Die Rechtssprechung des Bundessozialgerichts zu diesen Bestimmungen der Arbeitslosenhilfeverordnung bzw. der Vorläufervorschrift vom 25.04.1961 setzte mit dem Urteil vom 06.10.1977 -7 RAr 1/77- ein und hat über die folgenden Jahrzehnte hinweg die Frage, wie der Angemessenheitsbegriff bei einem Hausgrundstück im Rahmen der Arbeitslosenhilfe zu bestimmen ist, nicht thematisiert. Entschieden wurde daher auch nicht die Frage, ob das II.WoBauG Anwendung findet und ob bei einer Verkleinerung der Personenzahl gegenüber der im II.WoBauG angenommenen "Standardgröße" eine Reduzierung der Wohnfläche stattzufinden hat. Mitursächlich hierfür war möglicherweise die Weisungslage der Bundesagentur für Arbeit (dazu sogleich).

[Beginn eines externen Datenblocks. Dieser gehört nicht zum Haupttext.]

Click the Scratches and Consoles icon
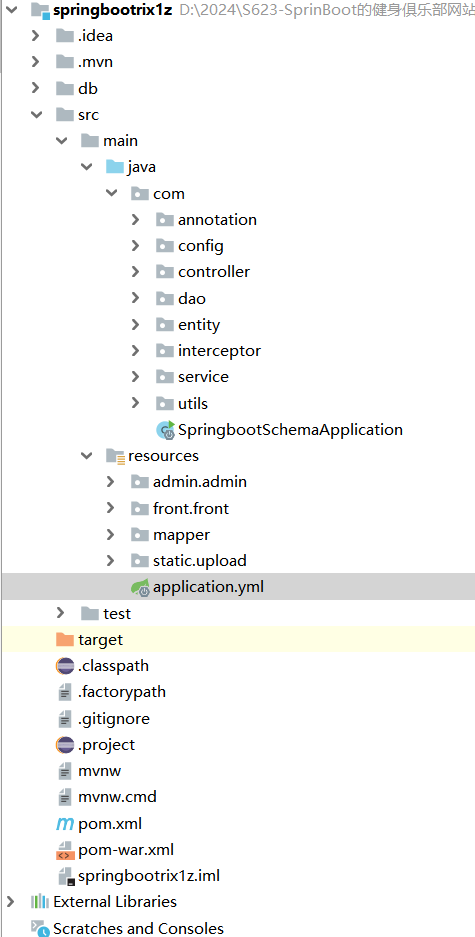This screenshot has height=937, width=475. click(39, 928)
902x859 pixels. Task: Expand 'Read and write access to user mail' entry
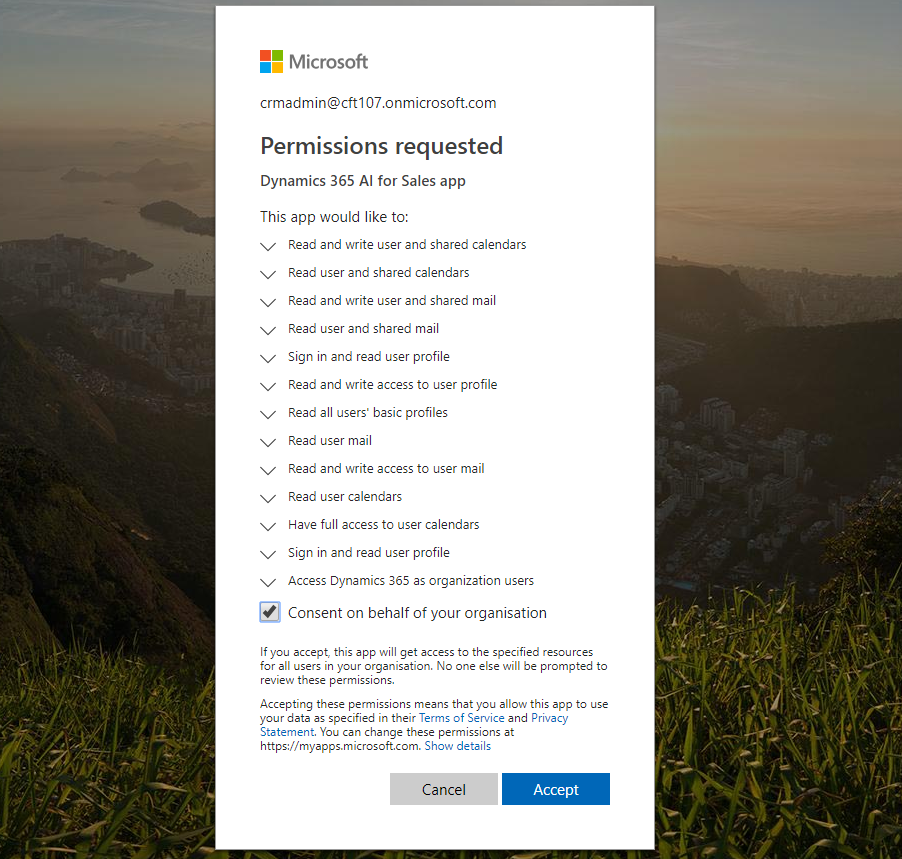[267, 470]
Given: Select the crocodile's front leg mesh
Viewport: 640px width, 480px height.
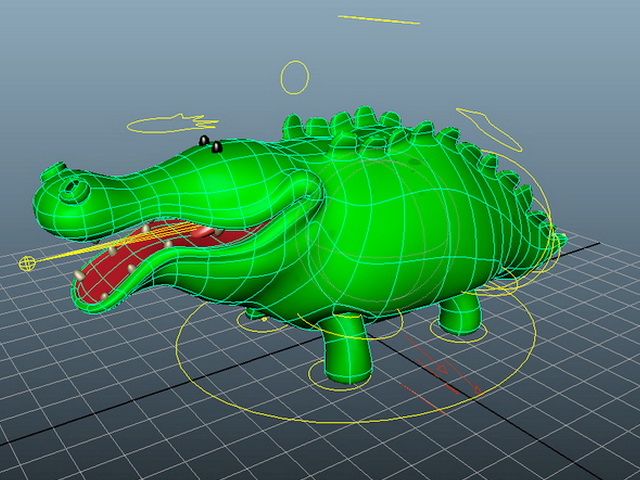Looking at the screenshot, I should [x=347, y=349].
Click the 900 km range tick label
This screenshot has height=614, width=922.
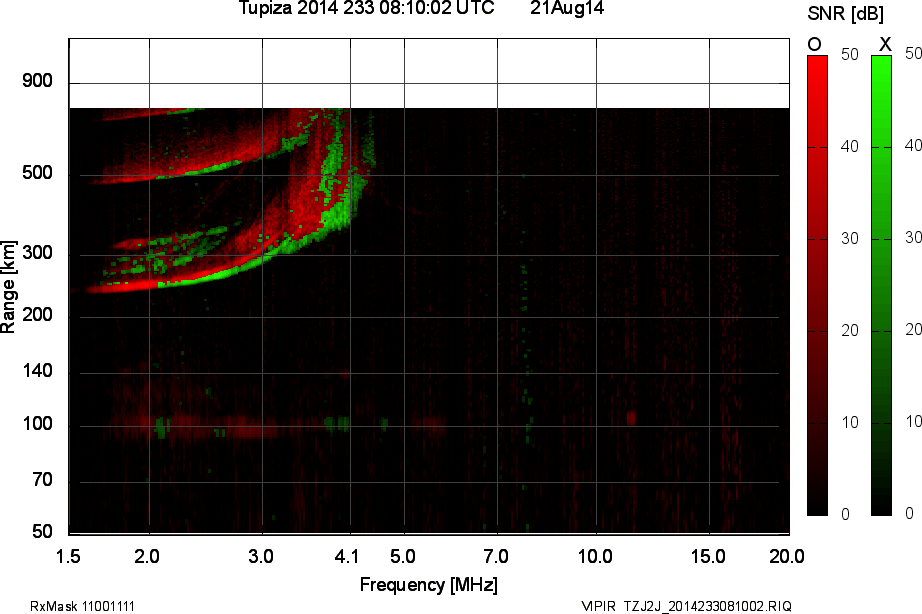tap(37, 81)
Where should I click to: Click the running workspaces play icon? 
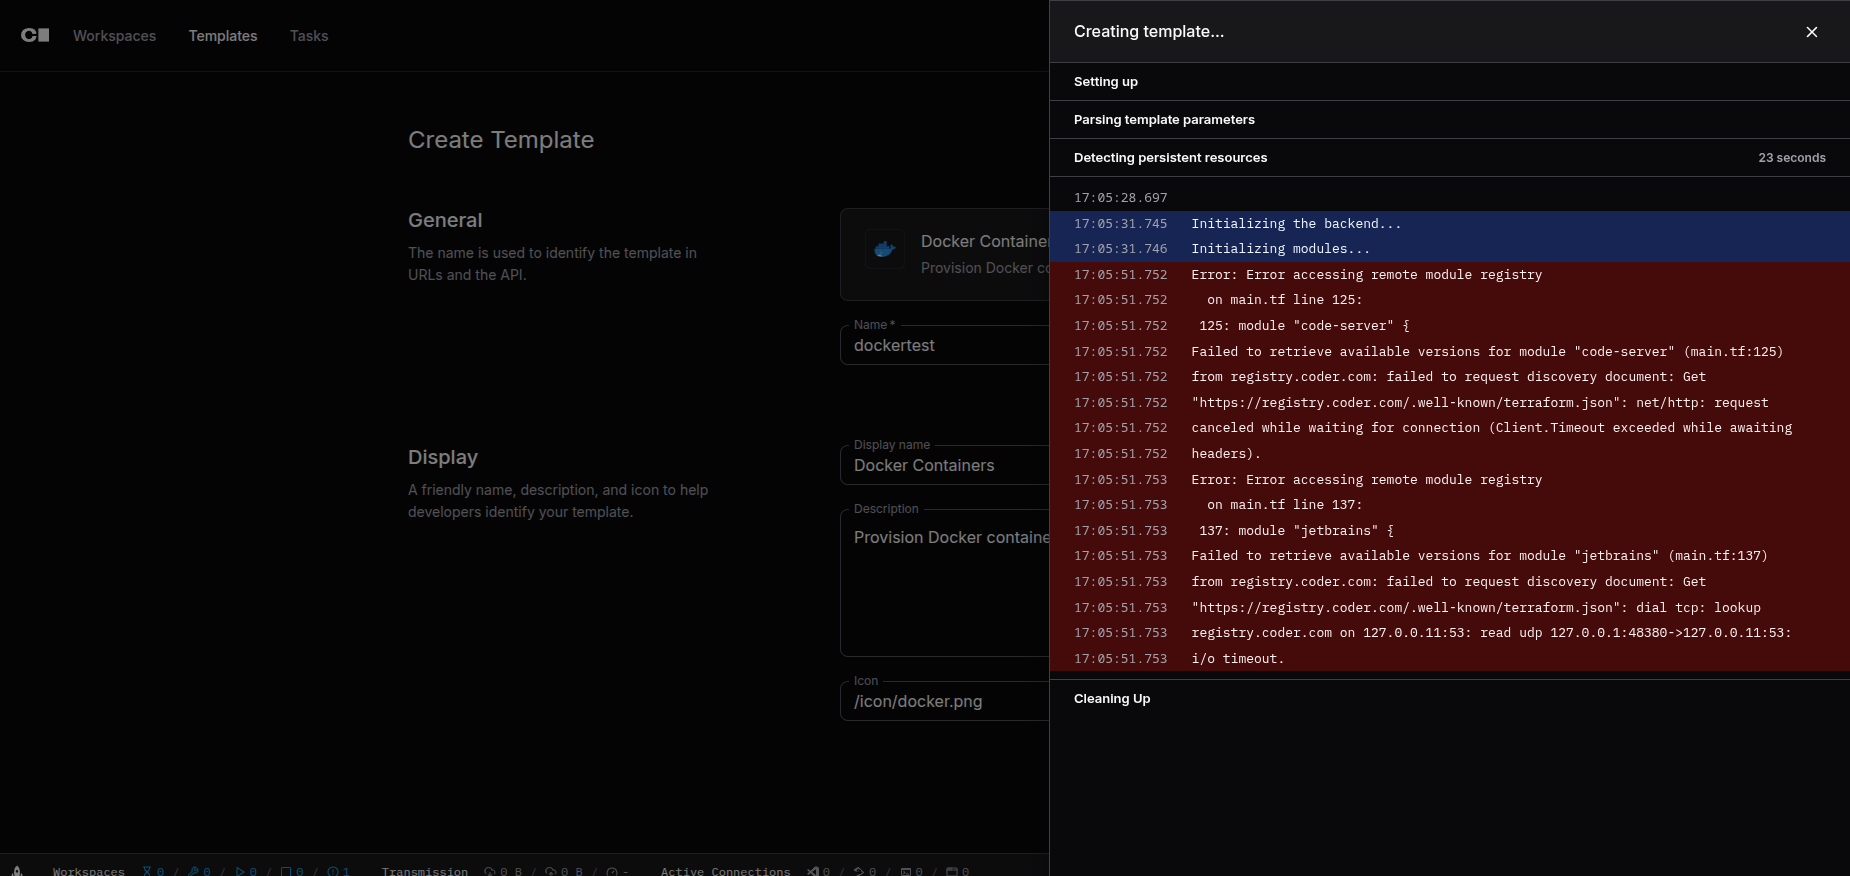[x=240, y=871]
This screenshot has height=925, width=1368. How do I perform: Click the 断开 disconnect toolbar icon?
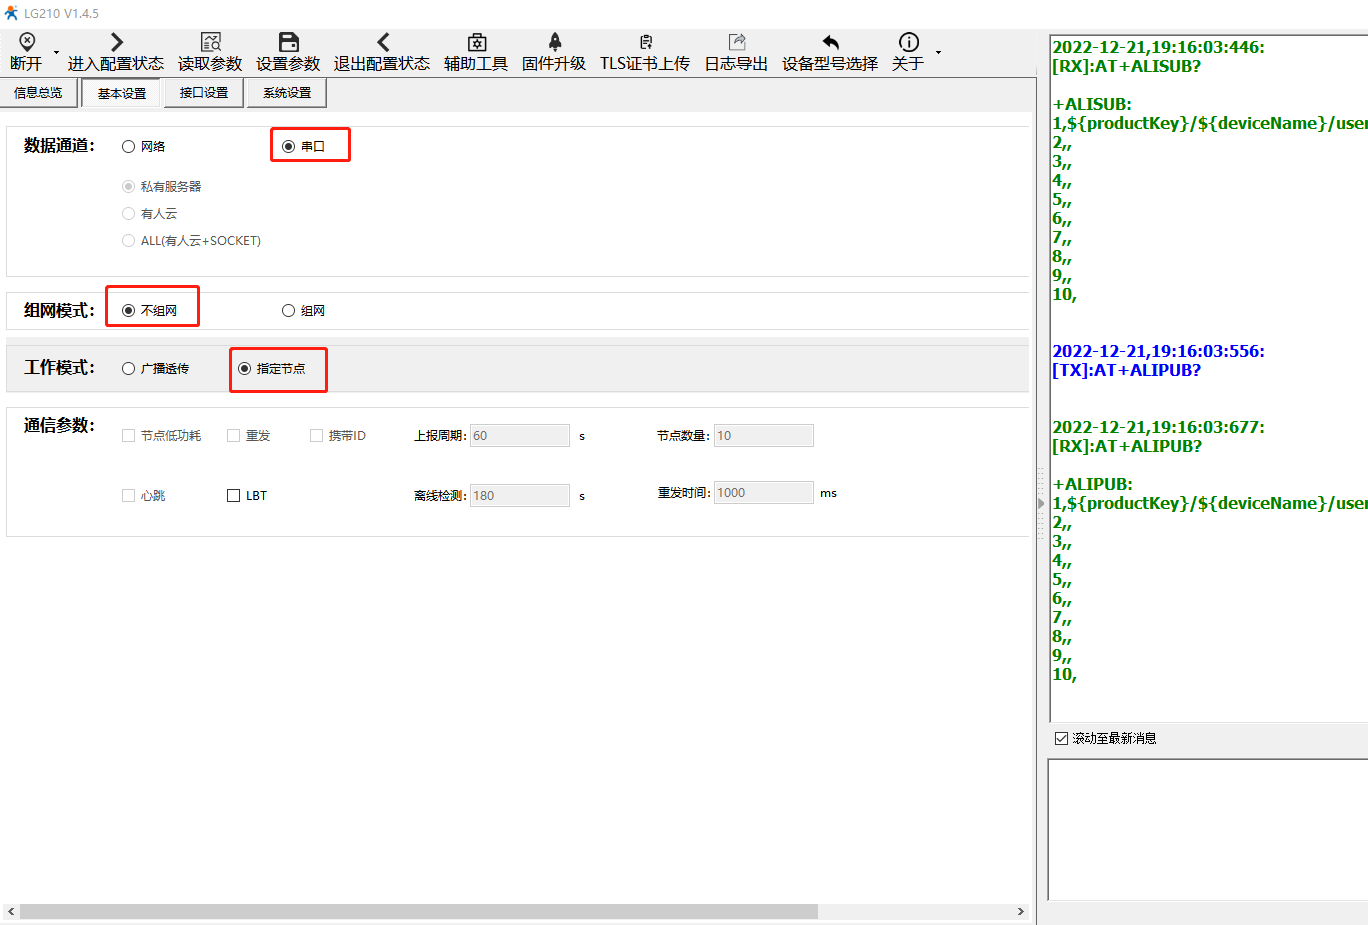coord(27,42)
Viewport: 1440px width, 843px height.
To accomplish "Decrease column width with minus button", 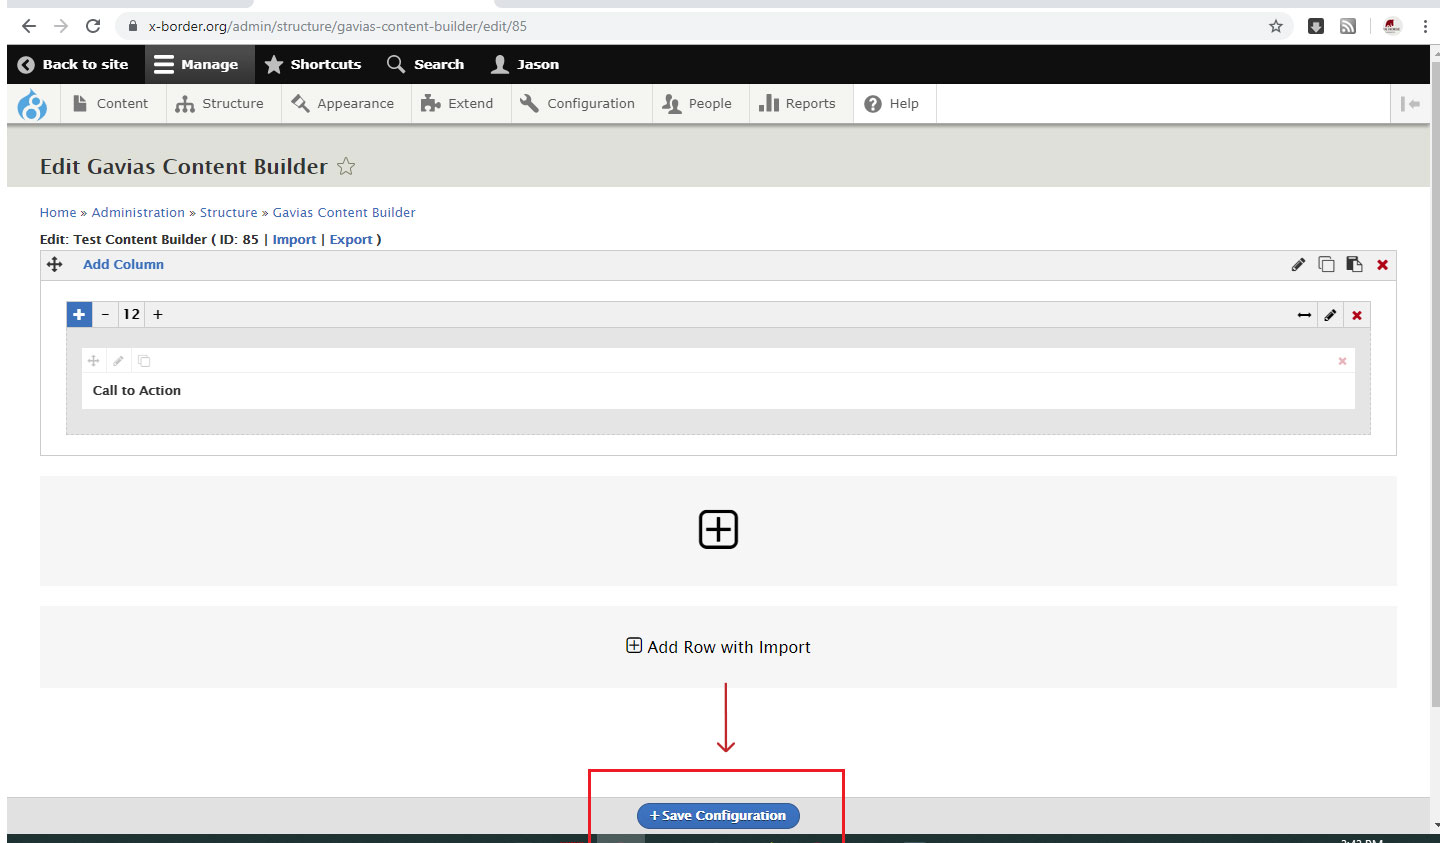I will point(105,314).
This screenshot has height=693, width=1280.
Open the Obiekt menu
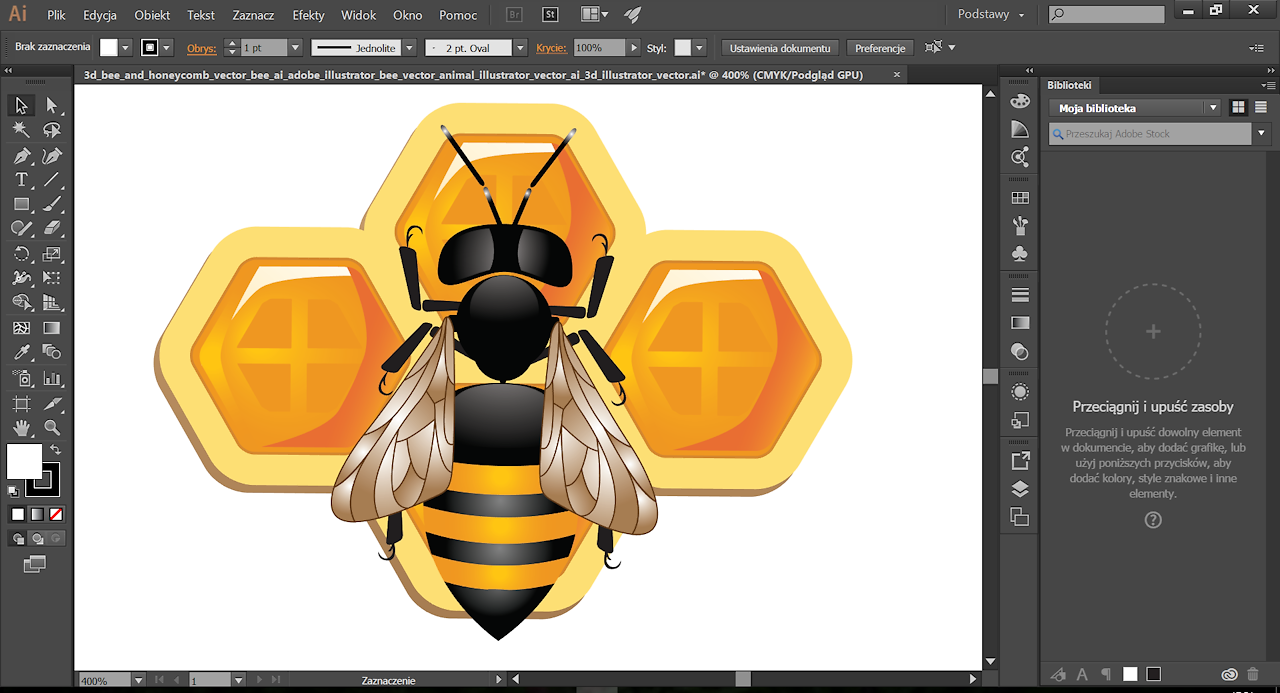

Erstmals mit Urteil vom 17.12.2002 (B 7 AL 126/01, SGb 2003, 279 [BSG 17.12.2002 - B 7 AL 126/01 R]) hat sich das Bundessozialgericht zur Auslegung des Begriffs "von angemessener Größe" in § 6 Abs. 3 Satz 2 Nr. 7 der Arbeitslosenhilfeverordnung 1974 geäußert und der Literatur folgend die Anwendbarkeit der Vorschriften des II. WoBauG für zutreffend erachtet. Dabei hat es ausdrücklich offen gelassen, ob Abschläge von den Wohnflächengrenzen des § 39 II.WoBauG zulässig wären, falls das Familienheim von weniger als 4 Personen bewohnt werden sollte. In Auseinandersetzung mit dem seinerzeit vom BSG zu prüfenden Urteil des Landessozialgerichts, das eine entsprechende Reduzierung der Wohnfläche vorgenommen hatte, auf die es nach Rechtsaufassung des BSG indes für die Entscheidung des konkreten Falles nicht ankam, hat es wörtlich ausgeführt: "Man könnte jedoch auch -was möglicherweise näher läge- für den Regelfall, bei einer Familiengröße bis zu 4 Personen, bei der Wohnflächengrenze des § 39 Abs. 1 Satz 1 Nr. 1 II. WoBauG (130 m2) bleiben, ohne das hiervon Abschläge bei einer geringeren Personzahl erlaubt wären Die Zahl der Bewohner wäre demgemäß nur dann von Bedeutung, wenn mehr als 4 Personen das Haus oder die Wohnung bewohnen sollten."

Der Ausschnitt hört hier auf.